Some in the U.S. fear that sharing vaccine information with other countries would enable our rivals Russia and China to obtain our medical “secrets.” But really, so what? Do these people know that we face a global health emergency? Or perhaps they believe other factors eclipse public health?

And my favorite argument – as old as the hills, really – is that protection of intellectual property is essential as a source of innovation and jobs. Eliminate the patents, the argument goes, and companies lose the entrepreneurial incentive to innovate, and jobs move overseas.

It is remarkable that such deceptive propaganda continues to be disseminated. The unpleasant truth is that the private sector has, for decades, been losing its desire for risk. (With the exception of finance, where risk appetite is alive and well. It explains much of the financialization phase that we are in, though elaborating on this would take us too far afield).

The only reason that research and development persist at any appreciable scale is because of generous government funding financed by, that’s right, the taxpayer. Massive government subsidies incentivize innovation by Big Pharma. 

And they get a real sweetheart deal. If they fail to develop a viable product, the loss is on the taxpayer. But if they succeed, they keep the proceeds for themselves. Pfizer, for example, is expected to earn $26 billion in revenues this year from their vaccine, according to Edward Luce of the Financial Times.

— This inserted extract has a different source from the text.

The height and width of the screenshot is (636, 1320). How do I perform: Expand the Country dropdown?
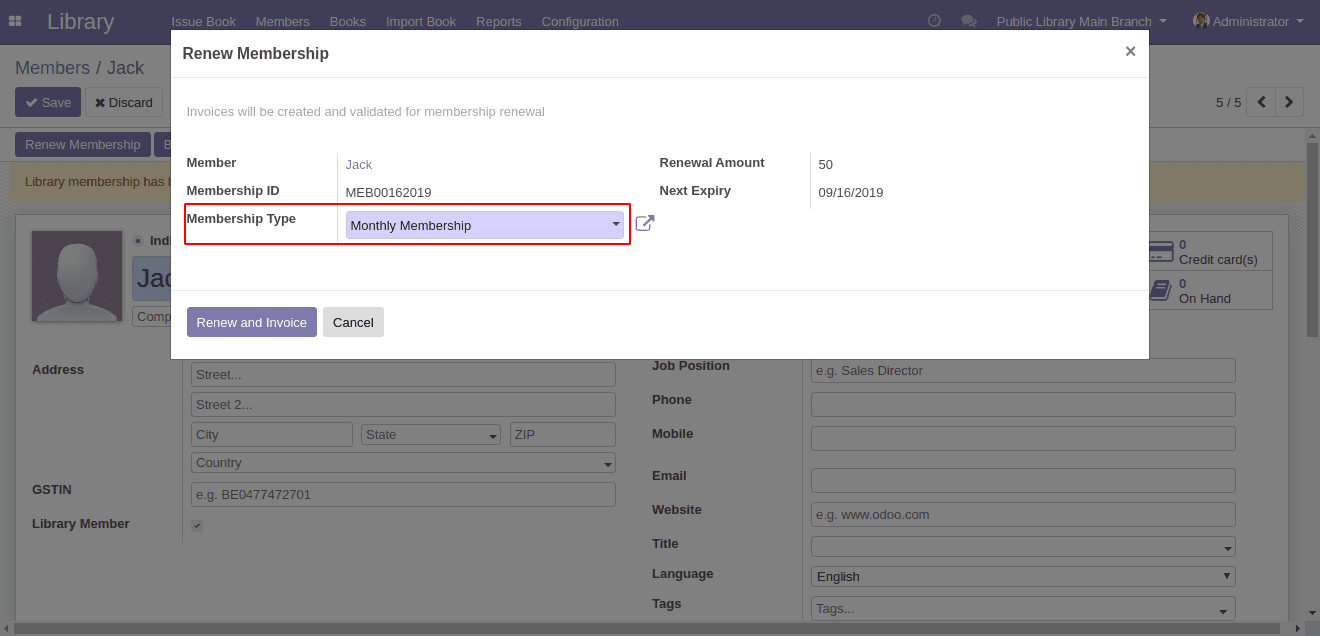tap(403, 463)
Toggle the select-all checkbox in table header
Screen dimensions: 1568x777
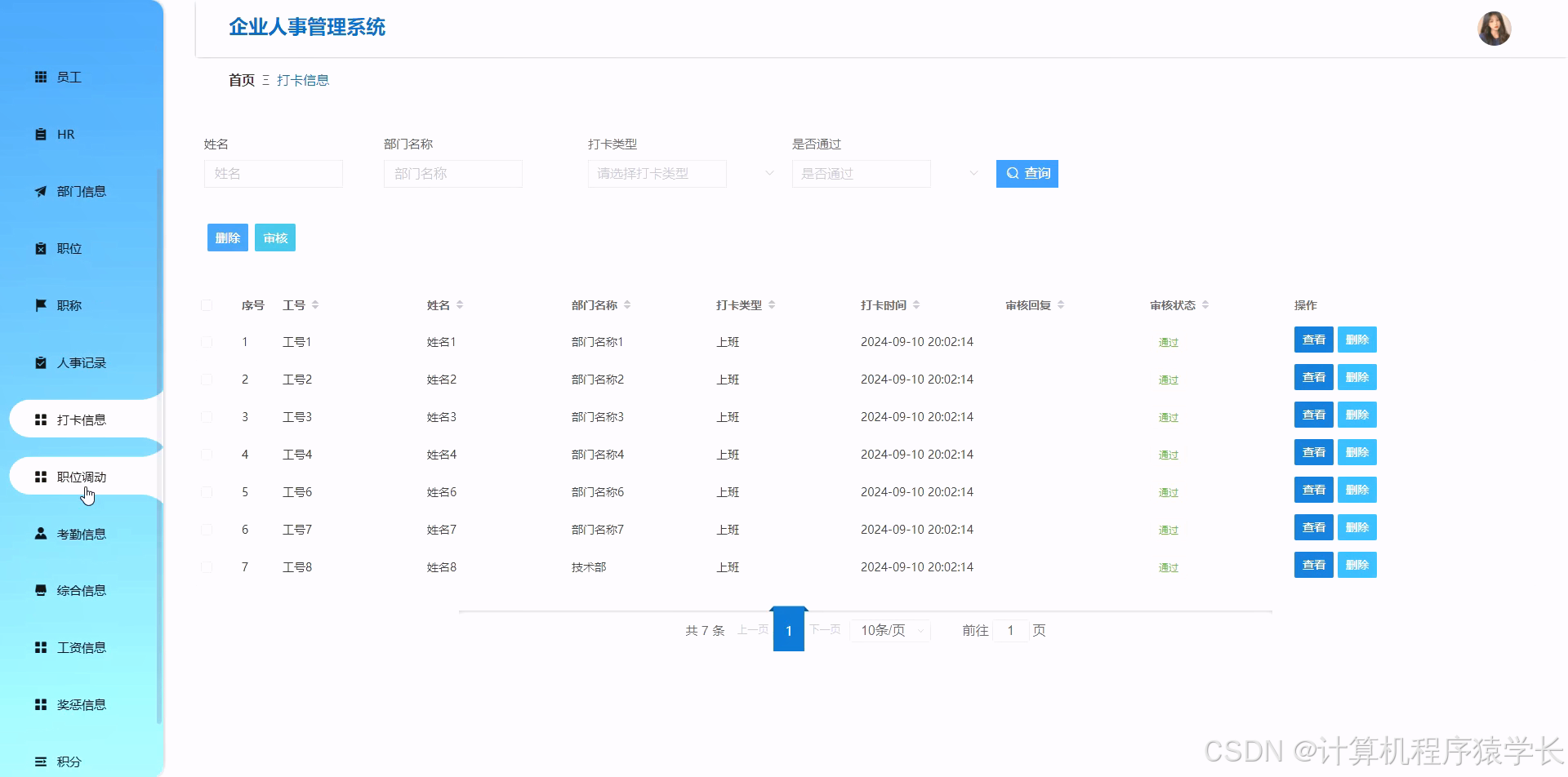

The audacity that Big Pharma now reveals in wanting to keep developing countries from making their own vaccine is truly beyond the pale.

It is fair to ask how a big a deal Biden’s last gambit really is. Cynics might argue that Biden is only trying to appear boldly progressive. In other words, that he counts on any manner of obstacles or resistance that would surely weaken his initiatives. In the case of the TRIPS waiver, a months-long negotiation with opponents unfortunately seems a best case.

It is also likely that Biden is looking for diplomatic cover for the fact that his country has only just started to export vaccines. In this sense the US compares unfavorably with the EU, which has exported about as many jabs as it has administered. Note that it is precisely on this point that Angela Merkel is criticizing Biden.

Yet given the history, I find it deliciously ironic that Merkel is resisting Biden on this point. Rather than the other way round, that is. Even if for largely symbolic reasons, breaking with decades of stalwart patent protection is no mean feat. Such breaks with precedent often herald more substantive changes. Or one can at least hope.

We are facing a health emergency, aren’t we? The mere fact that the TRIPS waiver is controversial should lay bare capitalism’s inconsistency with the goal of human health. The system makes people sick, after which it limits access to treatment. It is truly perverse. We can do better.